§ **INSTRUCTIONS FOR THE TASK**
Copy the blog entry "The Big Picture" below in full, word for word.

§ **PAGE EXTRACT**

Monday, January 17, 2011
The Big Picture
I'm really struggling so far this week -- and it's Monday night. It can't bode well. I still don't really know how to express what's going around in my head, but I just wanted to try and push some of it out in the hope that something might start to make sense. But I'm not sure.
So, last night I went to my meeting, and in the end I had two pieces of cake. I had another tonight. That's the end of the cake, however -- it is all gone now. In a weird way I ate it because I felt like I was allowed to, as I had made the damn thing with the intention of having a piece. I felt sort of entitled to it? Which is odd, considering I made those trifles with the intention of eating them and only allowed it on Christmas Day. But...yeah. I think I'm exploring boundaries here. Because work really is distressing me to no end, and things aren't going to get better until next week. Maybe. I really am just not coping, although the stupid thing about this? Is that I wasn't hungry, or anything, when I ate the cake. I was absolutely fine after dinner. I just wanted the cake. But what's stranger is now that it's eaten? It's not as if I want to go and eat anything else verboten in the house, and there is stuff here that I'm not allowed to eat. But all I wanted was that cake. So, I ate the cake. And it's done. And I don't actually feel guilty about it, either. Just...a little bit sad, in a weird way. Because I really wanted to take control and get through this horrible week at work while keeping to the diet, but...I couldn't do it. Although now the cake is gone, I know that I can.
...I don't know. It's just really, really strange. I can't even begin to explain it. I think it's a function of being really tired; by the time I get home from work and cook dinner and lunch and then eat, I just have...nothing left to me. I watched a little television tonight, but even then I don't really do well with even that. I guess I just need to have a shower soon and go to sleep; I'm considering getting up early tomorrow so I can make my omelette breakfast. I don't know. It's just...I'm so very tired. And even though I don't actually want to pig out or quit my diet, I just...don't have the energy to do it properly right now. Which is a terrible, terrible waste. I have three weeks and then I'm on holiday. It's just...I don't see how I am going to last that long.

§ **INPUT DATA**
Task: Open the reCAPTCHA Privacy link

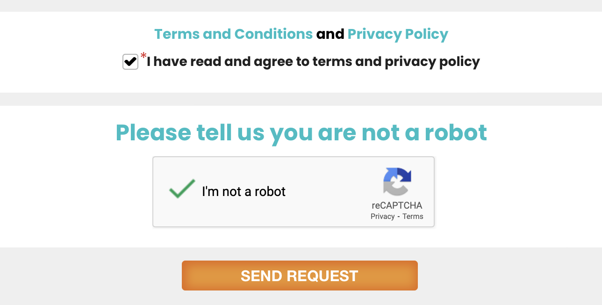Action: pyautogui.click(x=382, y=216)
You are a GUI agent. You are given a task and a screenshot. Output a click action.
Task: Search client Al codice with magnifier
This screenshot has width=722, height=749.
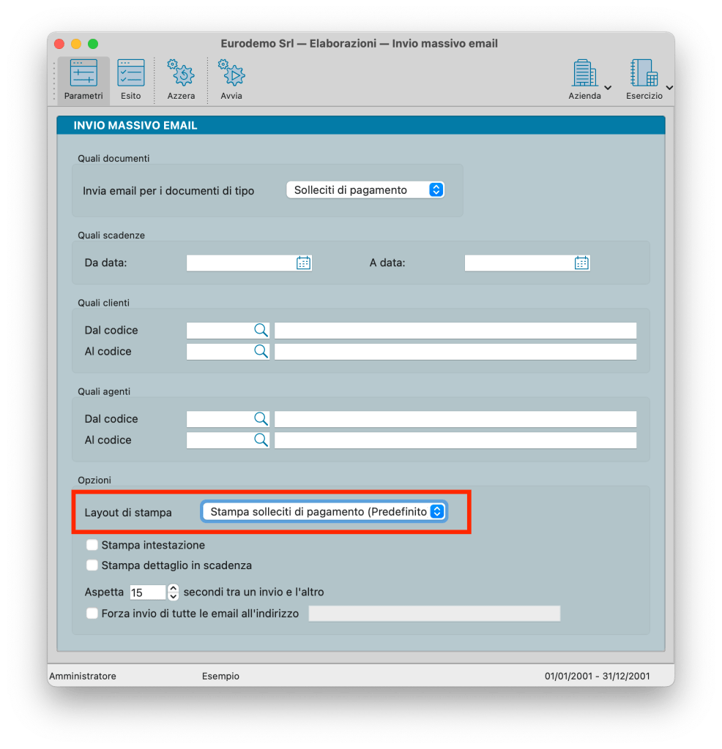(261, 352)
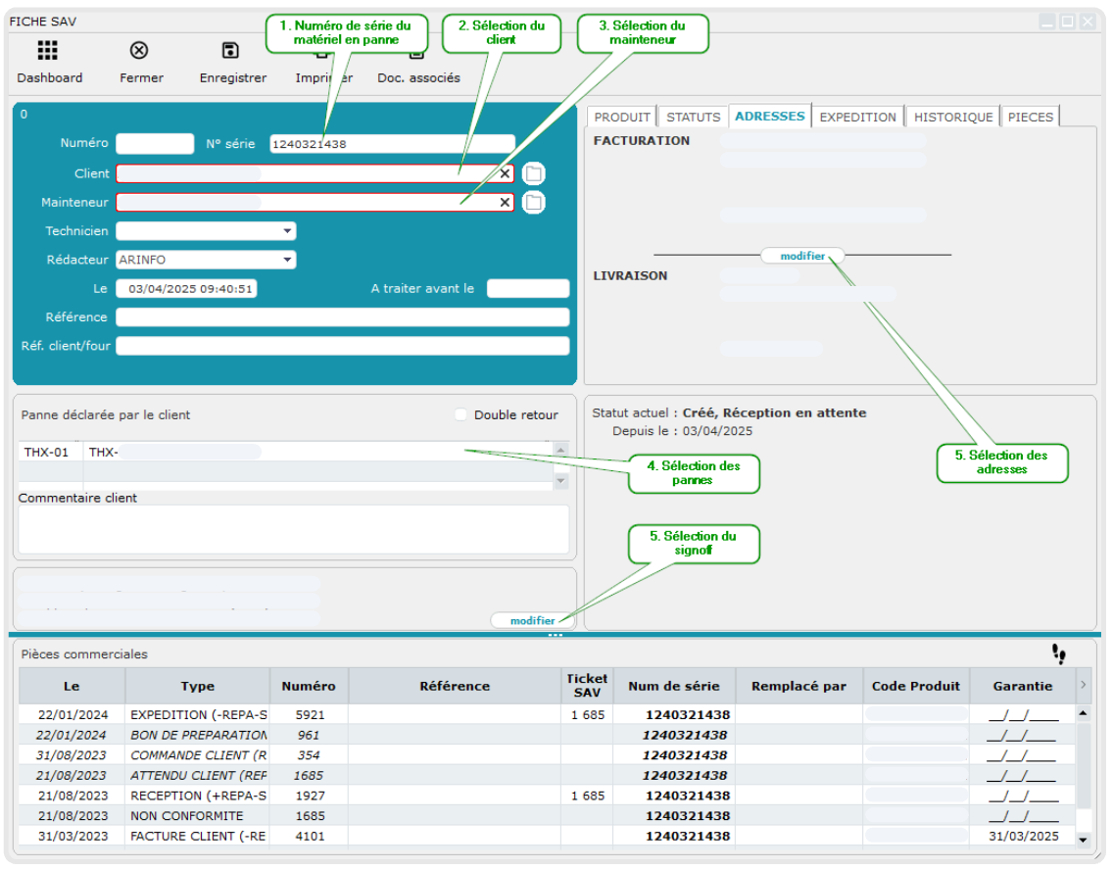
Task: Expand table columns with the right chevron
Action: click(1083, 685)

§ **SOLUTION FOR THIS PROBLEM**
Monday, January 17, 2011
The Big Picture
I'm really struggling so far this week -- and it's Monday night. It can't bode well. I still don't really know how to express what's going around in my head, but I just wanted to try and push some of it out in the hope that something might start to make sense. But I'm not sure.
So, last night I went to my meeting, and in the end I had two pieces of cake. I had another tonight. That's the end of the cake, however -- it is all gone now. In a weird way I ate it because I felt like I was allowed to, as I had made the damn thing with the intention of having a piece. I felt sort of entitled to it? Which is odd, considering I made those trifles with the intention of eating them and only allowed it on Christmas Day. But...yeah. I think I'm exploring boundaries here. Because work really is distressing me to no end, and things aren't going to get better until next week. Maybe. I really am just not coping, although the stupid thing about this? Is that I wasn't hungry, or anything, when I ate the cake. I was absolutely fine after dinner. I just wanted the cake. But what's stranger is now that it's eaten? It's not as if I want to go and eat anything else verboten in the house, and there is stuff here that I'm not allowed to eat. But all I wanted was that cake. So, I ate the cake. And it's done. And I don't actually feel guilty about it, either. Just...a little bit sad, in a weird way. Because I really wanted to take control and get through this horrible week at work while keeping to the diet, but...I couldn't do it. Although now the cake is gone, I know that I can.
...I don't know. It's just really, really strange. I can't even begin to explain it. I think it's a function of being really tired; by the time I get home from work and cook dinner and lunch and then eat, I just have...nothing left to me. I watched a little television tonight, but even then I don't really do well with even that. I guess I just need to have a shower soon and go to sleep; I'm considering getting up early tomorrow so I can make my omelette breakfast. I don't know. It's just...I'm so very tired. And even though I don't actually want to pig out or quit my diet, I just...don't have the energy to do it properly right now. Which is a terrible, terrible waste. I have three weeks and then I'm on holiday. It's just...I don't see how I am going to last that long.